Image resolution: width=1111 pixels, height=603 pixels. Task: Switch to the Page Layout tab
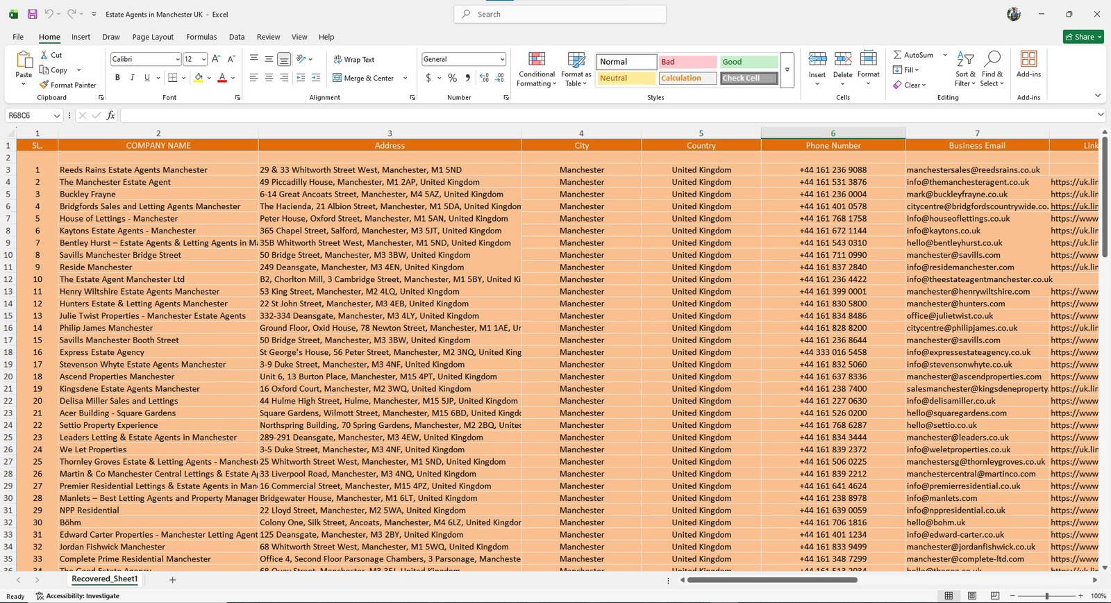coord(153,37)
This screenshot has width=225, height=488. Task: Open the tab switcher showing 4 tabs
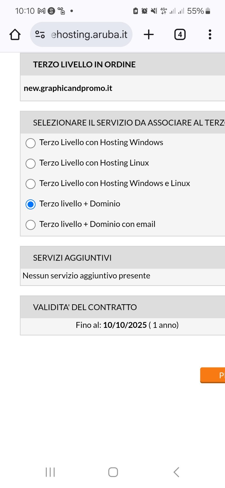(x=180, y=35)

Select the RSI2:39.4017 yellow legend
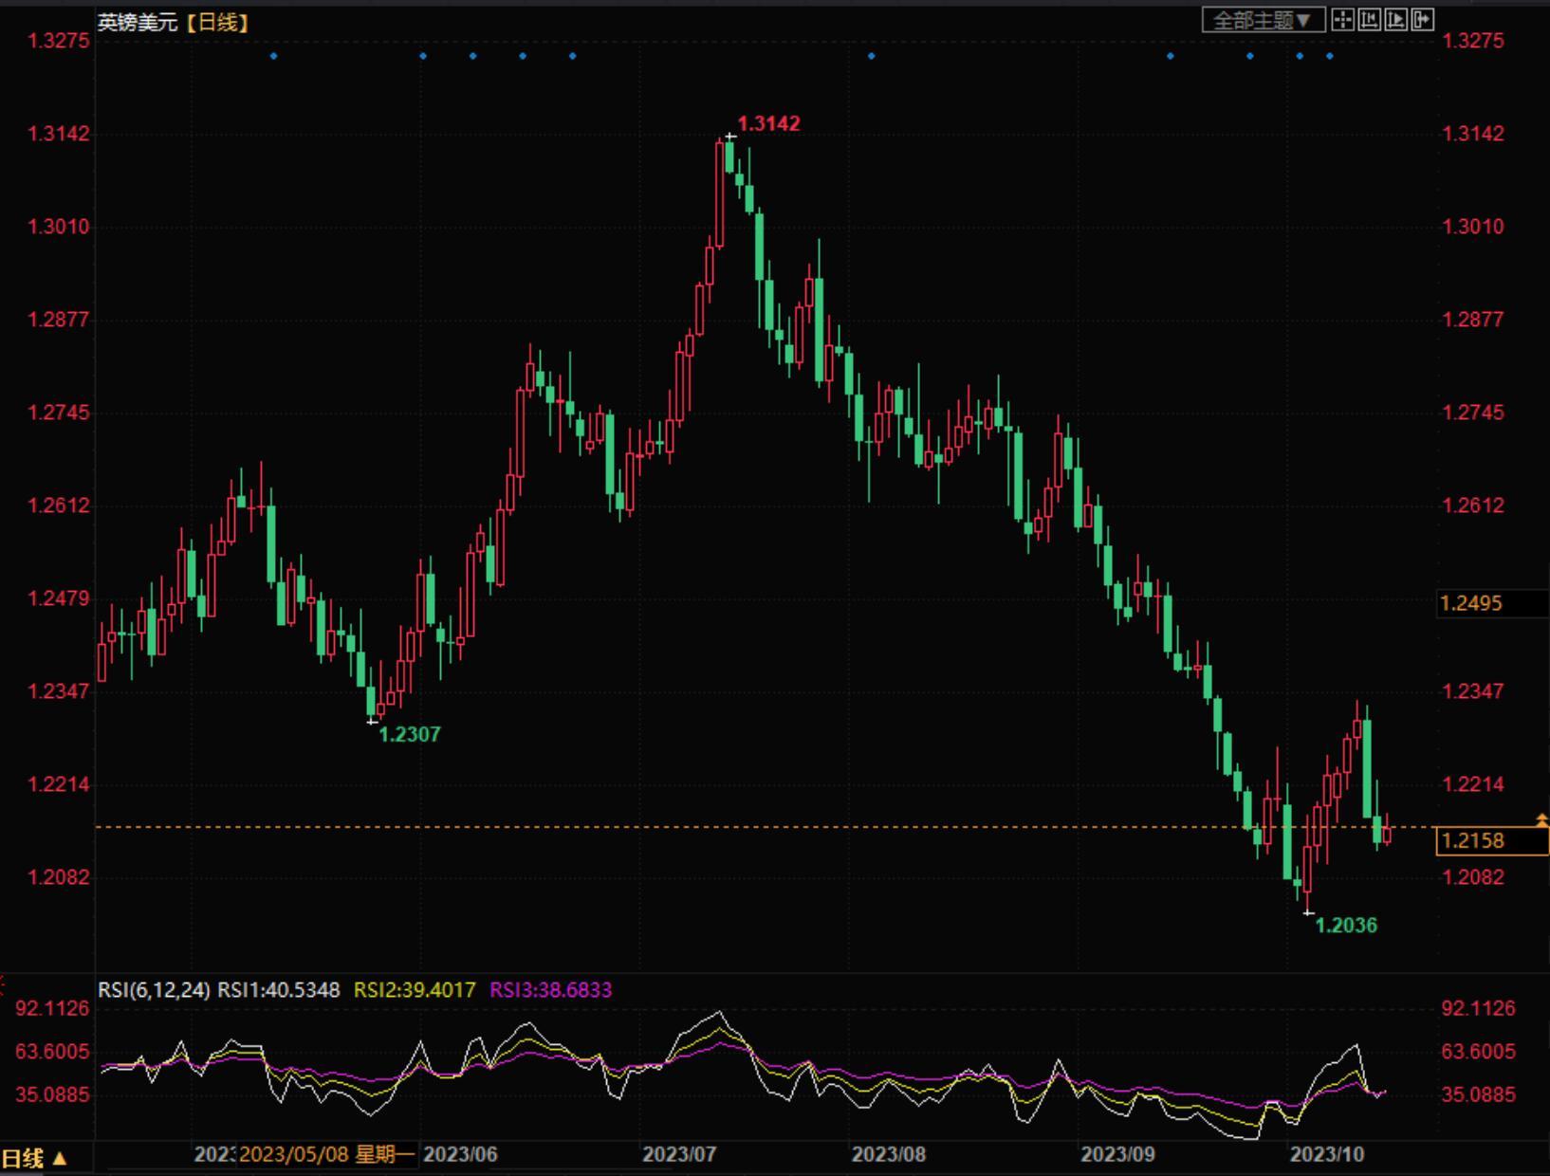tap(415, 990)
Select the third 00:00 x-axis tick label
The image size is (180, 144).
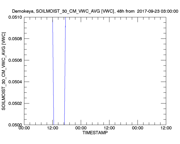click(x=138, y=129)
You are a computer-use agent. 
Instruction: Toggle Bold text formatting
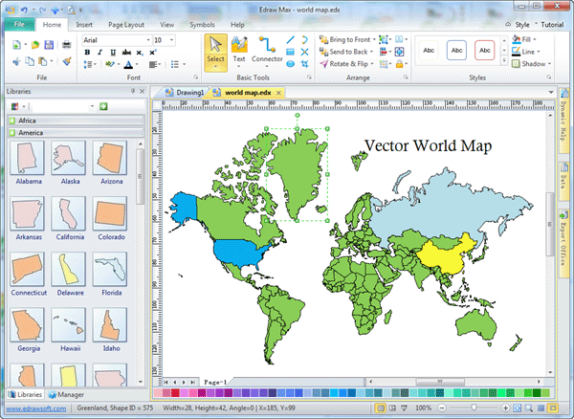click(87, 53)
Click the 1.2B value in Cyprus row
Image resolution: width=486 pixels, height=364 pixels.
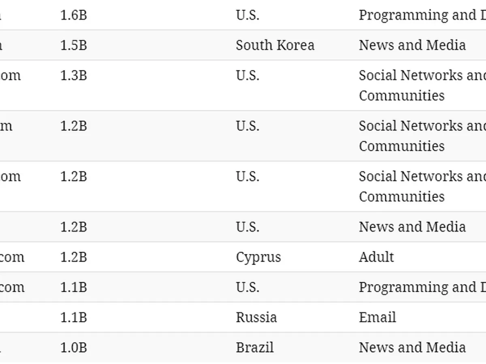(73, 257)
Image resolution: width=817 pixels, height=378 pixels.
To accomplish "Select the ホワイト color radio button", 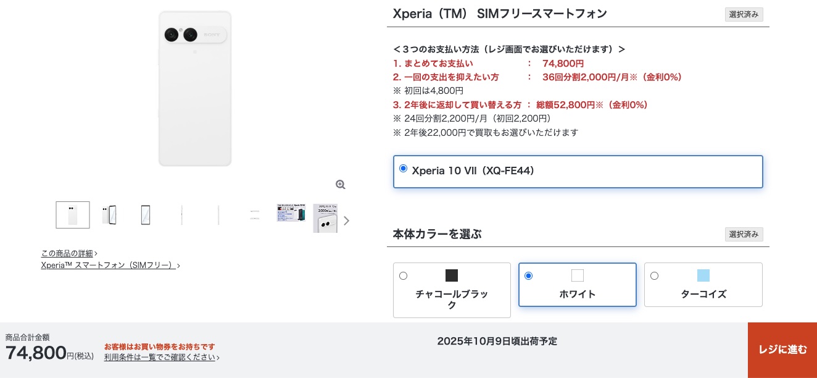I will (529, 276).
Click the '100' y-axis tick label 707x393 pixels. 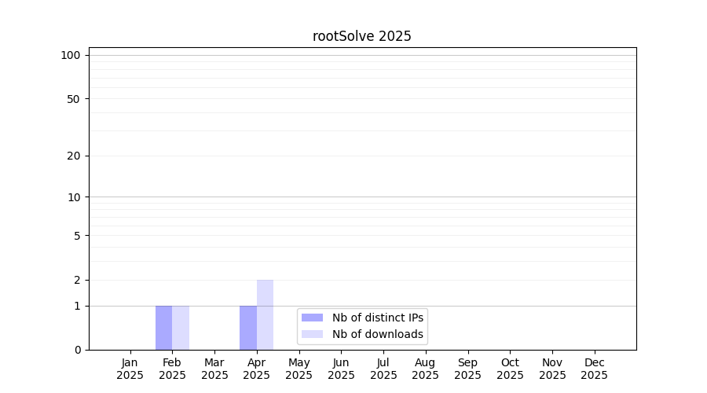click(71, 55)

★ ★ ★

Reproduce, word for word, only the lines in the records above from the line with "You are a computer-use agent." through the line with "Image resolution: width=817", including both ends; omit the pictures.

* Task solution *
You are a computer-use agent. 
Instruction: Toggle Bold text formatting
click(87, 53)
Click the 1.2B value in Cyprus row
Image resolution: width=486 pixels, height=364 pixels.
(73, 257)
Image resolution: width=817 pixels, height=378 pixels.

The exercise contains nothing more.